De oorlog in Syrië lijkt eindeloos en uitzichtloos. Er zijn al talloze statistieken over het aantal doden en de miljoenen ontheemden binnen en buiten Syrië gepubliceerd. Wat minder de aandacht trok, was het feit dat de gezondheidszorg in het land is ingestort. Onder normale omstandigheden is dat uiteraard al een zeer zorgelijke ontwikkeling.
De recente voorbeelden zijn schrijnend. Een mij bekende christelijke vrouw uit het Syrische Maloula die aan een nierziekte leed, begaf zich in december vorig jaar naar een ziekenhuis in Damascus. Ze had een afspraak om haar nieren te laten spoelen. Wat er zich hier vervolgens heeft afgespeeld, is ook haar familie tot op heden niet duidelijk. Er werd gesproken over besmette apparatuur. De dame in kwestie raakte in coma en werd naar de intensive care gebracht, waar eigenlijk helemaal niets meer aanwezig was. Artsen en verplegend personeel konden slechts hulpeloos toekijken hoe ze enkele dagen later overleed.
Het zijn drama’s die tot de dagelijkse praktijk behoren in Syrische ziekenhuizen, die vaak de meest elementaire medicijnen moeten ontberen. En dan wordt van de ziekenhuizen in de hoofdstad Damascus beweerd dat ze nog functioneren. In grote delen van het land is de hele medische infrastructuur als gevolg van jarenlange bombardementen volledig verdwenen.
Nu de eerste coronabesmetting in Syrië is vastgesteld, moet je er niet aan denken wat een nieuw leed dit virus in het totaal verwoeste Syrië kan aanrichten. Experts lieten de afgelopen periode weten dat vooral mensen die al een gebrekkige gezondheid hebben of aan andere kwalen lijden het slachtoffer zullen worden. Die definitie gaat momenteel echter voor zo ongeveer de hele Syrische bevolking op. De gevolgen van een uitbraak zijn dan ook niet te overzien.

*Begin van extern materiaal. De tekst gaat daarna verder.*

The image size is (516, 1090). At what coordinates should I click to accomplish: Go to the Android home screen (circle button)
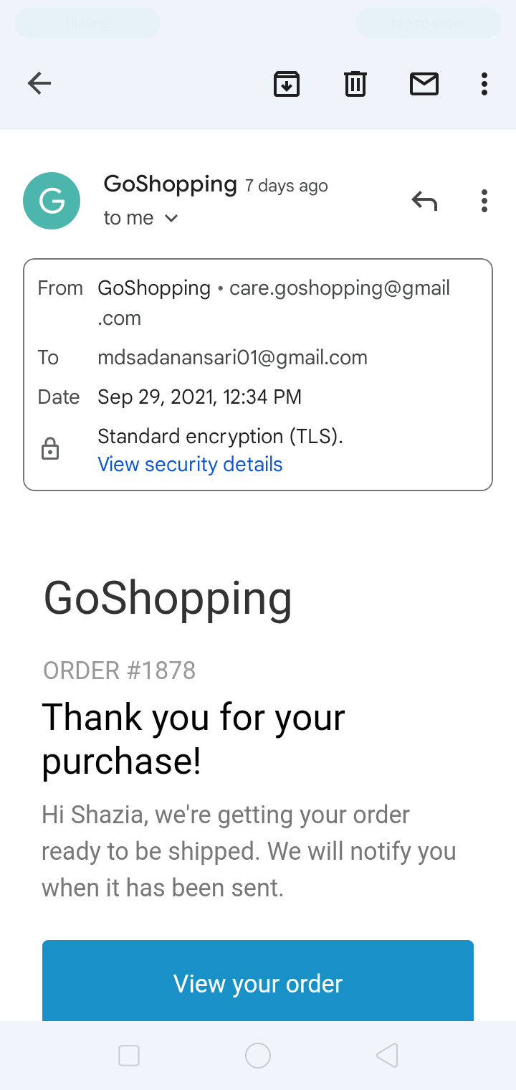[x=258, y=1056]
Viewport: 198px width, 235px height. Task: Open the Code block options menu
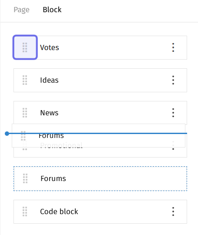pos(173,212)
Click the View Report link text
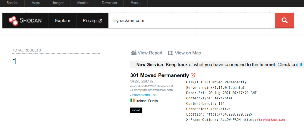 [150, 53]
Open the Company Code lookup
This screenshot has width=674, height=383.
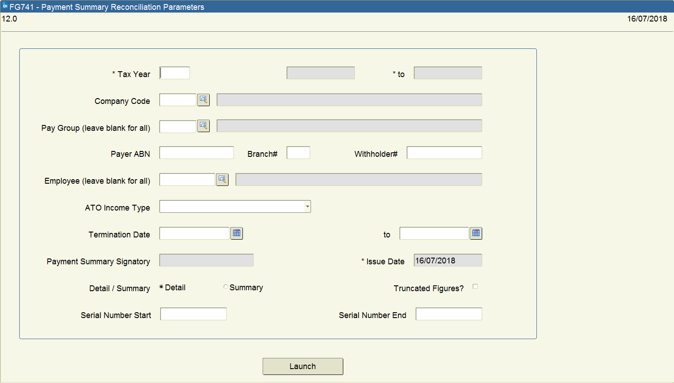(203, 99)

Verschillende websites in het Midden-Oosten geven dagelijks per land de nieuwe cijfers van besmettingen. Het enige land dat steeds ontbrak was Syrië, omdat hier geen enkele informatie over beschikbaar was. Eind vorige week begon het Syrische persagentschap Sana plotseling informatie te verstrekken die afkomstig was van het Syrische ministerie van Gezondheid. Er zou toen nog geen enkele coronabesmetting in het land zijn vastgesteld, maar er is reden om vraagtekens te zetten bij deze uitspraak. De Pakistaanse autoriteiten hebben bijvoorbeeld laten weten dat een aantal Pakistanen het virus heeft opgelopen in Syrië, waar ze waarschijnlijk in een door Iran geformeerde militie vochten. Vervolgens zijn er nog de tienduizenden Iraniërs die in Syrië aan de zijde van het Syrische leger vechten. Zoals bekend, heeft Iran zich tot het epicentrum van de coronacrisis in het Midden-Oosten ontwikkeld.

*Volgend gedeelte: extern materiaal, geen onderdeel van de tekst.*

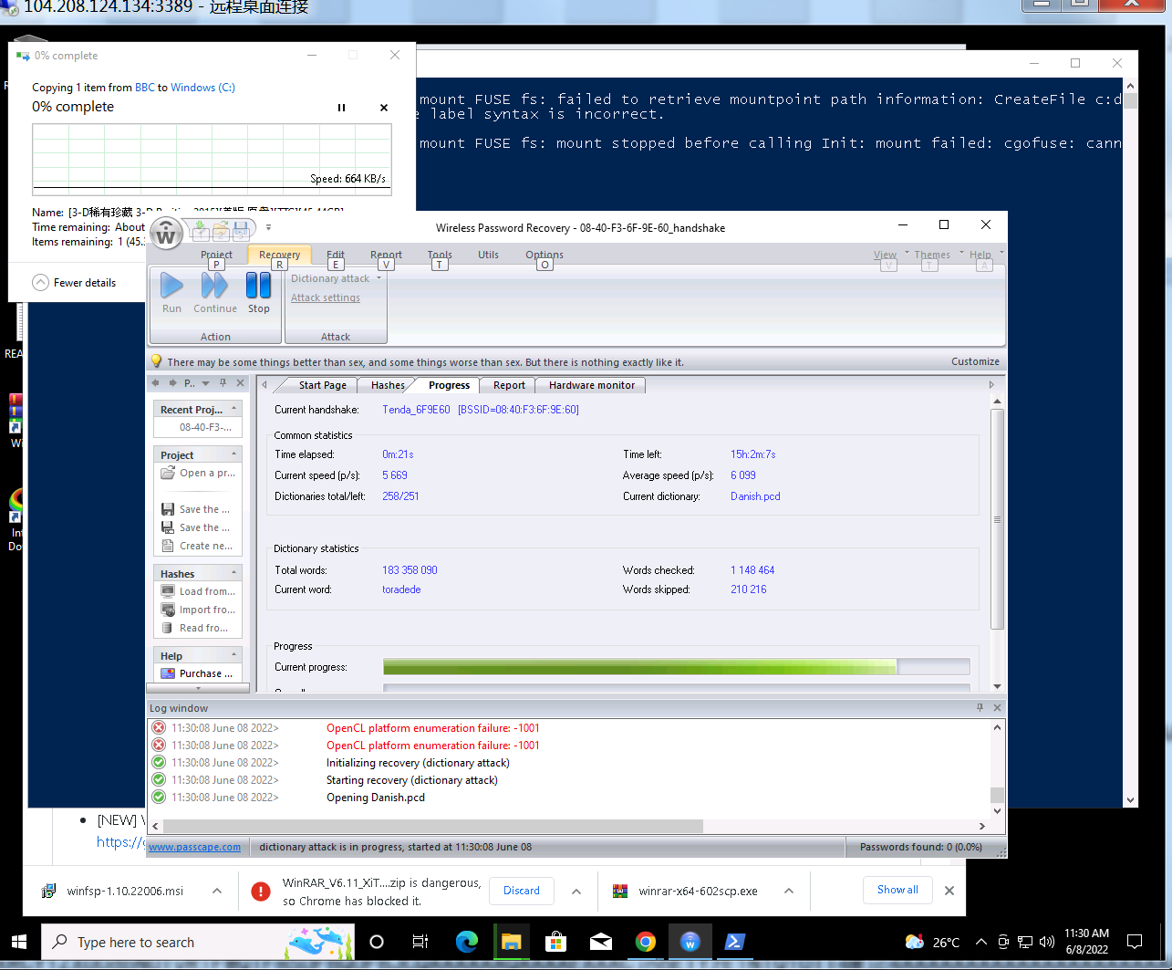Screen dimensions: 1172x970
Task: Click the floppy disk quick access icon
Action: click(x=241, y=228)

Zaher Sahloul, oprichter van de organisatie ”MedGlobal” die actief is in Syrië, zei onlangs over informatie te beschikken dat er waarschijnlijk al zo’n 2400 besmettingen in Syrië zijn. Artsen in de provincie Idlib lieten weten dat ze ook een uitbraak in deze regio verwachten. Honderdduizenden Syriërs verblijven hier in overvolle kampen waar elke vorm van hygiëne ontbreekt.
Een nieuwe, onzichtbare vijand heeft zich aangediend in een land dat toch al zoveel te lijden heeft.